§ Available records
::::::
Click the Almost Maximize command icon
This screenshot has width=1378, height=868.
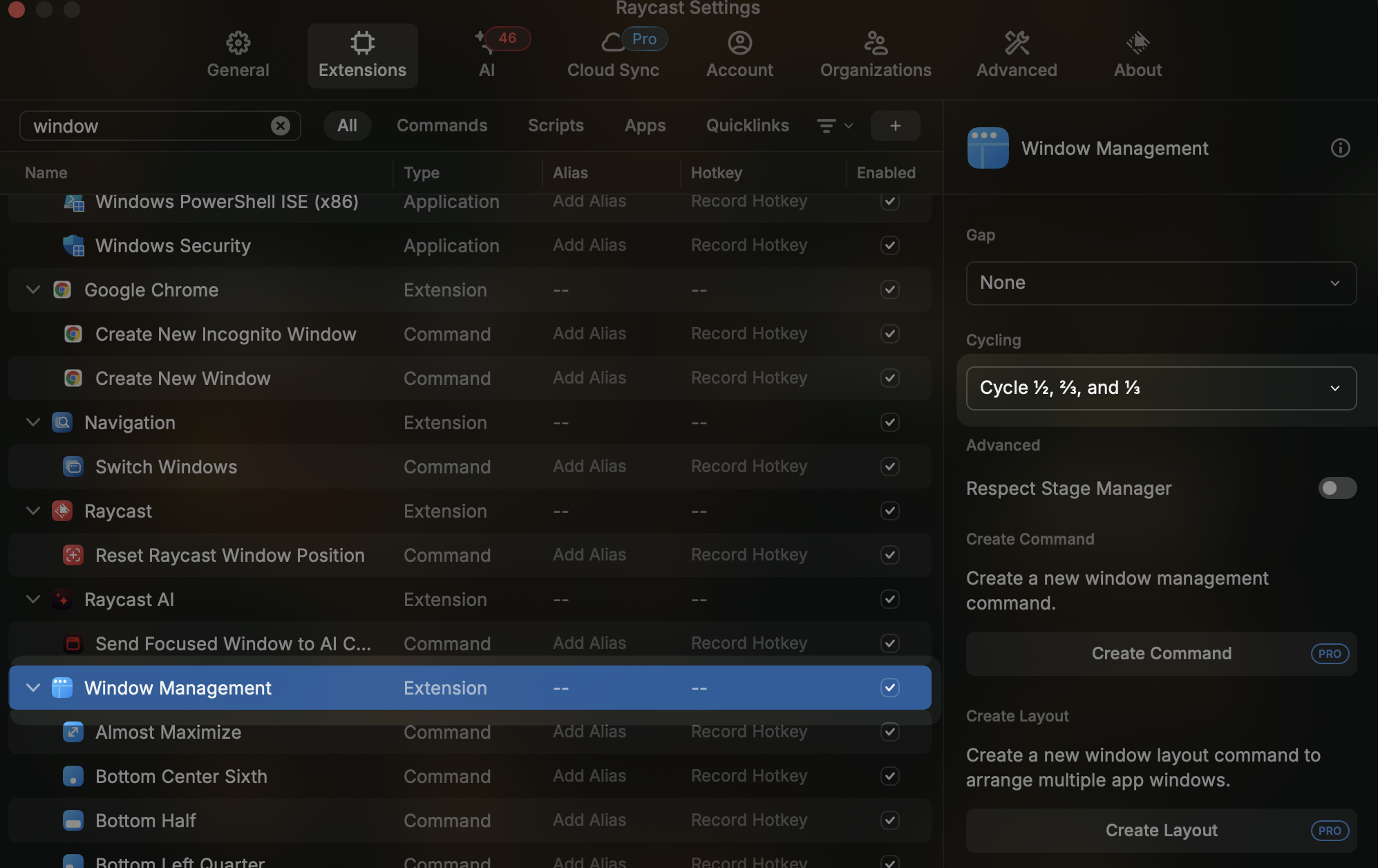tap(73, 732)
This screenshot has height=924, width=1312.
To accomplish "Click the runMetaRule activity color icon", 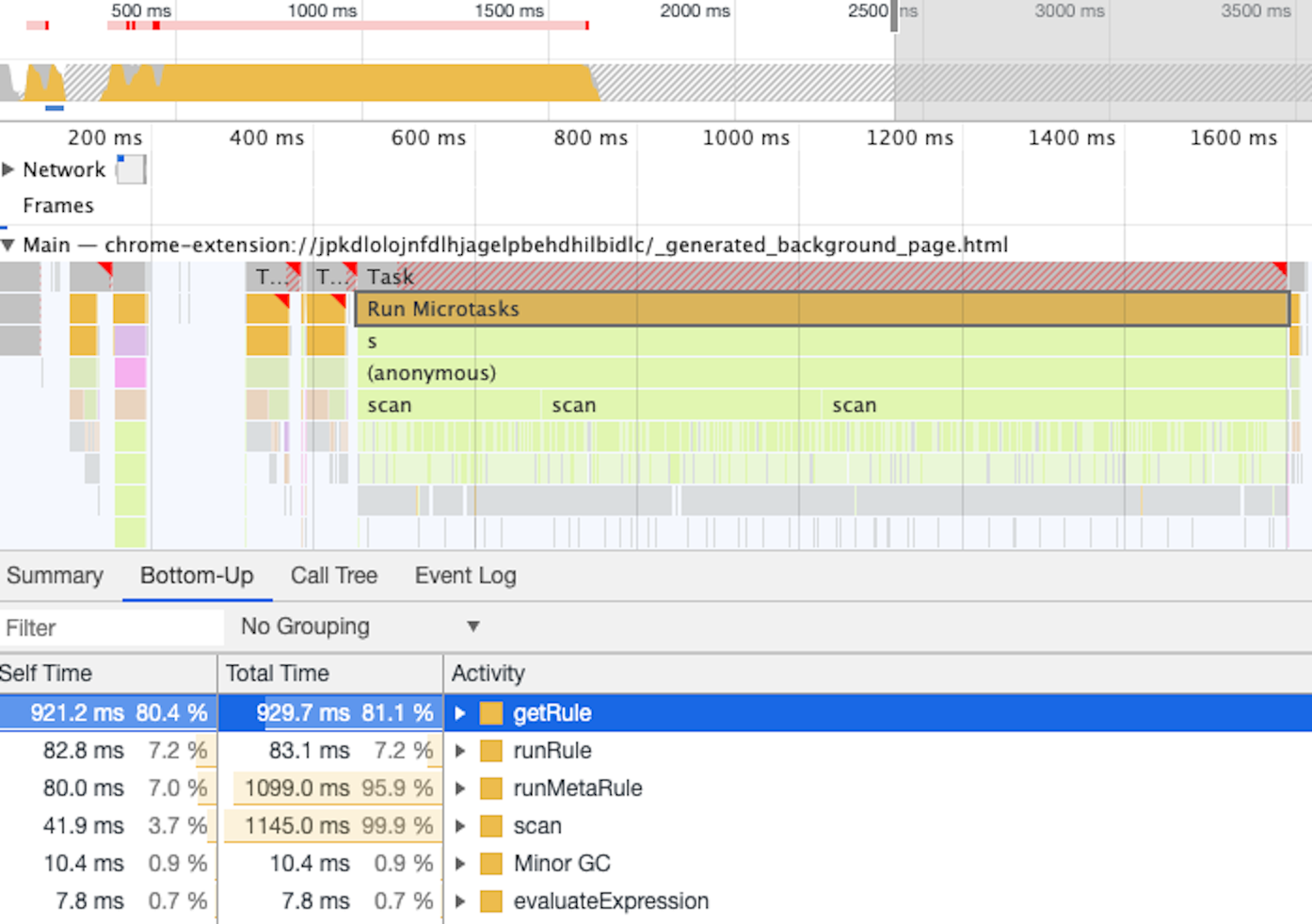I will 490,789.
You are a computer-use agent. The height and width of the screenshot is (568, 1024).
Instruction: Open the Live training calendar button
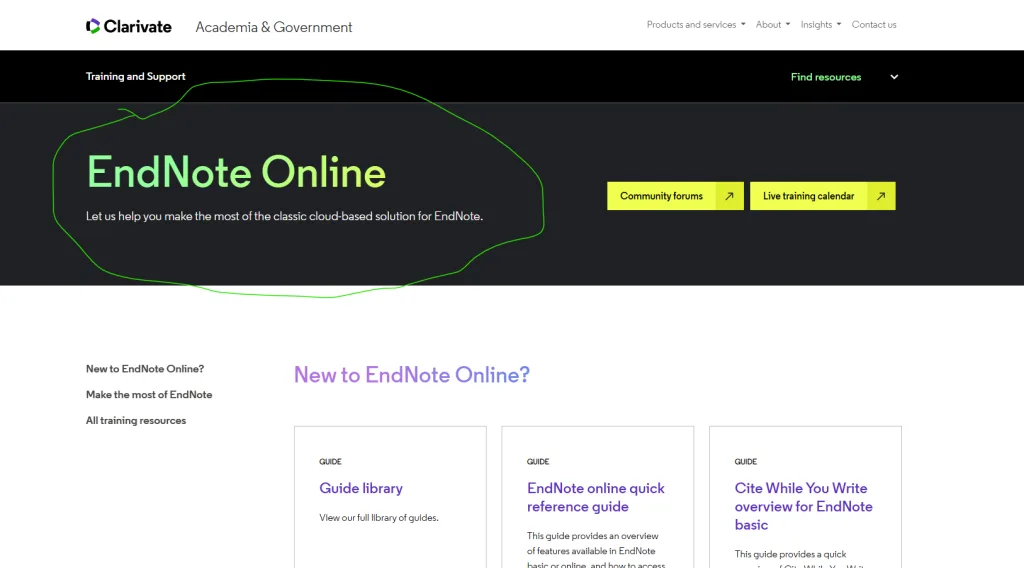[808, 196]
::::::
§ Task to carry out
Begin at the row that contains "You are a computer-use" and stop after the last row, then write those rows out again, requests included, with every coordinate in the answers raised by 49. Leave the pictures out.

§ Answer in full
You are a computer-use agent. The height and width of the screenshot is (568, 1024).
Instruction: Open the Live training calendar button
[857, 245]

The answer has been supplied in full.